> [SOURCE DOCUMENT]:
# # #
Dr. Cook’s research has focused on studying the environmental determinants of mobility disability in aging. Mobility is defined as the ability to move (walk) safely and independently in the environment. Mobility disability results from an interaction of the attributes of the individual (impairments and functional limitations) and attributes of the environment that constrain walking. In order to examine how attributes of the environment contribute to mobility disability in older adults, she developed with colleagues at the National Institute on Aging a model of the environment identifying features within the physical (natural or built) environment that affect the neural organization of a task related movement.
# # #
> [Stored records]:
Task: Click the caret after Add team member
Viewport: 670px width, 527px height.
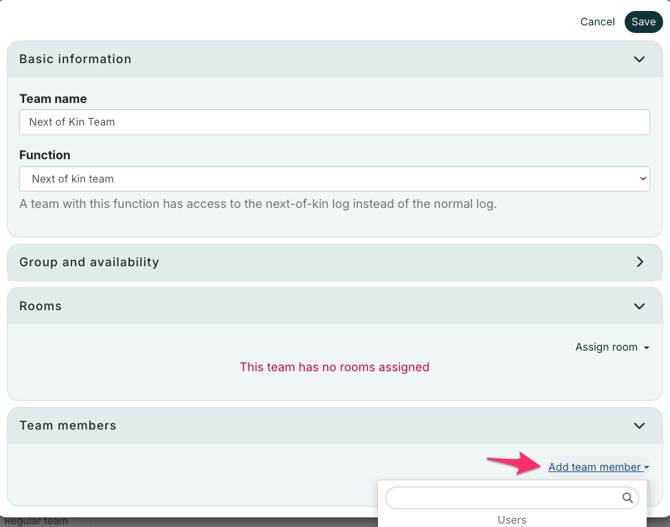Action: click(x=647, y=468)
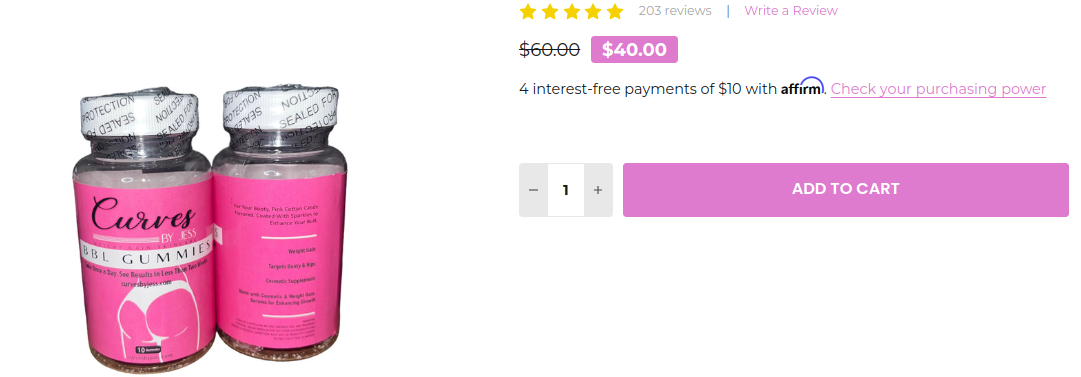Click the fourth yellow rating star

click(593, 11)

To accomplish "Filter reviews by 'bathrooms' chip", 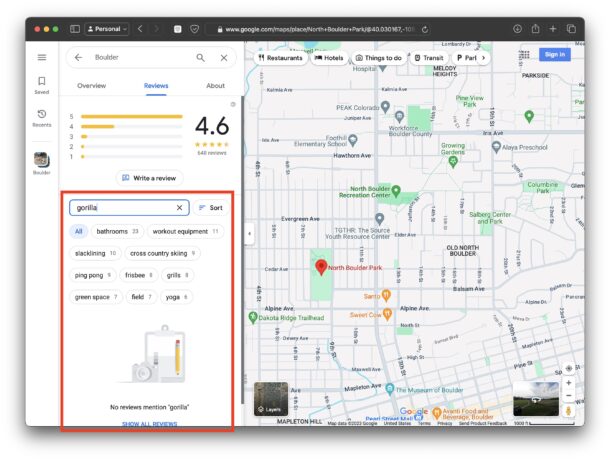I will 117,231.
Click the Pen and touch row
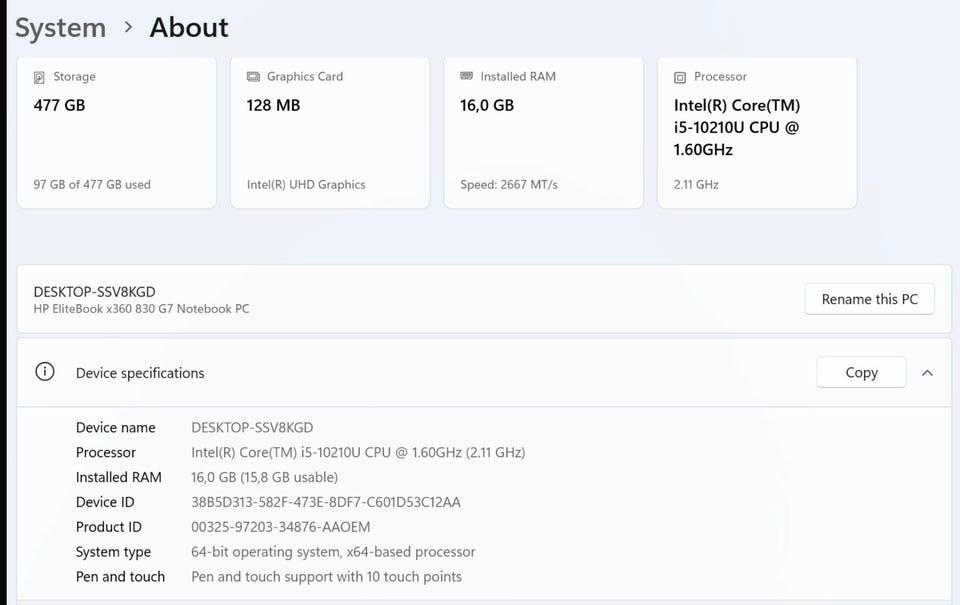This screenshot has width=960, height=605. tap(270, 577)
# # #
Quote the passage on mobility disability in aging between "Dr. Cook’s research" and "task related movement.", inclusive. The stored items have no role in this work.

> [WRITTEN SOLUTION]:
Dr. Cook’s research has focused on studying the environmental determinants of mobility disability in aging. Mobility is defined as the ability to move (walk) safely and independently in the environment. Mobility disability results from an interaction of the attributes of the individual (impairments and functional limitations) and attributes of the environment that constrain walking. In order to examine how attributes of the environment contribute to mobility disability in older adults, she developed with colleagues at the National Institute on Aging a model of the environment identifying features within the physical (natural or built) environment that affect the neural organization of a task related movement.